Description Of Wall
During the summer months of 1997, hot-box test and finite difference computer modeling were used to analyze steady-state thermal performance of the clear wall area and wall interface details for two Icynene wall systems. Both Icynene walls were based on the traditional light-gauge steel framing. C-shaped studs used for testing were made of 18 gauge steel, and they were installed with 16-in. o.c. For both walls, 0.5-in. plywood boards were used as an exterior wall finish. Interior wall surfaces were finished with 0.5-in. thick gypsum boards.
As shown on Figure 1, the first wall had 1-in. metal hat channels attached with 24-in. o.c. to the exterior stud flange surfaces.

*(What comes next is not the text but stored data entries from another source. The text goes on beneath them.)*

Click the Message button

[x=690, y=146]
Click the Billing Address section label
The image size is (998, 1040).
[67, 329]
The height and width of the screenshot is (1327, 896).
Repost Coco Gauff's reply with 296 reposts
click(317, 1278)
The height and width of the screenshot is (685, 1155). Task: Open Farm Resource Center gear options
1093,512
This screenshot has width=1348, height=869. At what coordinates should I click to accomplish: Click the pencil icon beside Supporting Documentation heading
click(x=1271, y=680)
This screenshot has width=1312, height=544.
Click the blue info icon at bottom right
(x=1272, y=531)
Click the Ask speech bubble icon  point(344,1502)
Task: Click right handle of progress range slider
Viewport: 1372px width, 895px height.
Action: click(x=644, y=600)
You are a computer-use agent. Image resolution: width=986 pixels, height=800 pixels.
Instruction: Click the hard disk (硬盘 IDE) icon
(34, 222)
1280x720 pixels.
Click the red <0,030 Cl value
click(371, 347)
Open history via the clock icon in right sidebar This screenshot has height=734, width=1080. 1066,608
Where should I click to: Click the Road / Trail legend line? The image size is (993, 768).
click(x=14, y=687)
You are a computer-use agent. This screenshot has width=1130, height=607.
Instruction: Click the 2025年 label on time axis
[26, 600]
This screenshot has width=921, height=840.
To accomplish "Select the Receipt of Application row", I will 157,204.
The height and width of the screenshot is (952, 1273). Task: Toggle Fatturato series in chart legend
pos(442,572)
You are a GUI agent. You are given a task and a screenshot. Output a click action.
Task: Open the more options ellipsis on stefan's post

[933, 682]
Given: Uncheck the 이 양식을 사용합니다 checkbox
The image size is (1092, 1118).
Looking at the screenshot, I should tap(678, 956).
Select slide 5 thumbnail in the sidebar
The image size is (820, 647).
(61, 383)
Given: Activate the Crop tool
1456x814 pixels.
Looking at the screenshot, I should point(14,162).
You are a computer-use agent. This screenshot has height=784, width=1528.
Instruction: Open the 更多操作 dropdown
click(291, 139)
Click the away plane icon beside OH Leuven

Figure 1. Installation of the Icynene foam in the steel stud wall with additional horizontal hat channels.
The second wall utilized the same 2x4 steel studs installed at 16-in. on center. In addition this wall had 1-in. thick XPS foam sheathing. Figure 2 shows installation of the Icynene sprayed foam in the wall cavity.
Figure 2. Installation of the Icynene sprayed foam in the 2x4 steel stud wall with additional XPS foam sheathing.
As shown in Figures 1 and 2, in test both walls, the wall cavities were filled with sprayed foam. Thermal conductivity of the Icynene foam used in hot box tests was measured in the ORNL BTC Laboratory using ASTM C 518 procedure. It was reported as k a = 0.2912 Btu-in./hft 2F (thermal resistivity – R- 3.434 R/per in.).